Applicant for Security Clearance


ISCR Case No. 03-06086

DECISION OF ADMINISTRATIVE JUDGE

PHILIP S. HOWE

APPEARANCES

FOR GOVERNMENT

Juan J. Rivera, Esq., Department Counsel

FOR APPLICANT

George W. Graham, Esq.

SYNOPSIS

Applicant is 52 years old, married, and has three children. He is an employee of a defense contractor and has been for 26 years. Applicant was convicted in 1975 of grand larceny, sentenced to three years in jail and served four months of that sentence, and failed to disclose that conviction on his security clearance application. Applicant mitigated the criminal conduct security concern. He did not mitigate the personal conduct security concern. Clearance is denied.

STATEMENT OF THE CASE

On October 22, 2003, the Defense Office of Hearings and Appeals (DOHA), under Executive Order 10865, Safeguarding Classified Information Within Industry, dated February 20, 1960, as amended and modified, and Department of Defense Directive 5220.6, Defense Industrial Personnel Security Clearance Review Program (Directive), dated January 2, 1992, as amended and modified, issued a Statement of Reasons (SOR) to Applicant. The SOR detailed reasons under the Guideline J (Criminal Conduct) and Guideline E (Personal Conduct) why DOHA could not make the preliminary affirmative finding under the Directive that it is clearly consistent with the national interest to grant or continue a security clearance for Applicant. The SOR recommended referral to an Administrative Judge to conduct proceedings and determine whether clearance should be granted, continued, denied, or revoked.
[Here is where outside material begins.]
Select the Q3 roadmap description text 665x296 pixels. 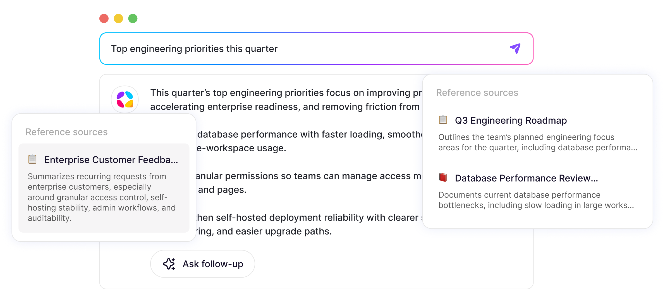coord(538,142)
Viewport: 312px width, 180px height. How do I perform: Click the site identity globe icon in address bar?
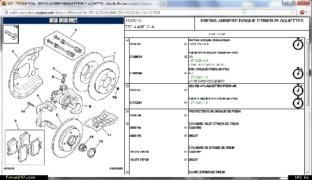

In a signed and sworn statement, dated November 18, 2003, Applicant responded to the SOR allegations. He requested a hearing. This case was assigned to me on January 30, 2004.

A Notice of Hearing was issued on February 19, 2004 setting the hearing for March 2, 2004. At the request of the Applicant, that hearing date was continued, and on March 23, 2004, a Notice of Hearing was issued setting the hearing date for April 13, 2004. On that date, I convened the hearing to consider whether it is clearly consistent with the national interest to grant Applicant's security clearance. The Government presented three exhibits, all of which were admitted into evidence. Applicant appeared and testified, and offered one exhibit. I also took administrative notice of 10 U.S. C. §986. I received the transcript (Tr.) of the hearing on April 23, 2004.

FINDINGS OF FACT

Applicant admitted the allegations contained in subparagraph 1.a. of the SOR, and denied subparagraphs 1.b. and 2.a. Those admissions are incorporated herein as findings of fact. After a complete and thorough review of the evidence in the record, and upon due consideration of the same, I make the following additional findings of fact:

Applicant is 52 years old. He is married and has three children. He works for a defense contractor and has done so for the past 26 years. (Exhibit 1; Tr. 13, 26, 32)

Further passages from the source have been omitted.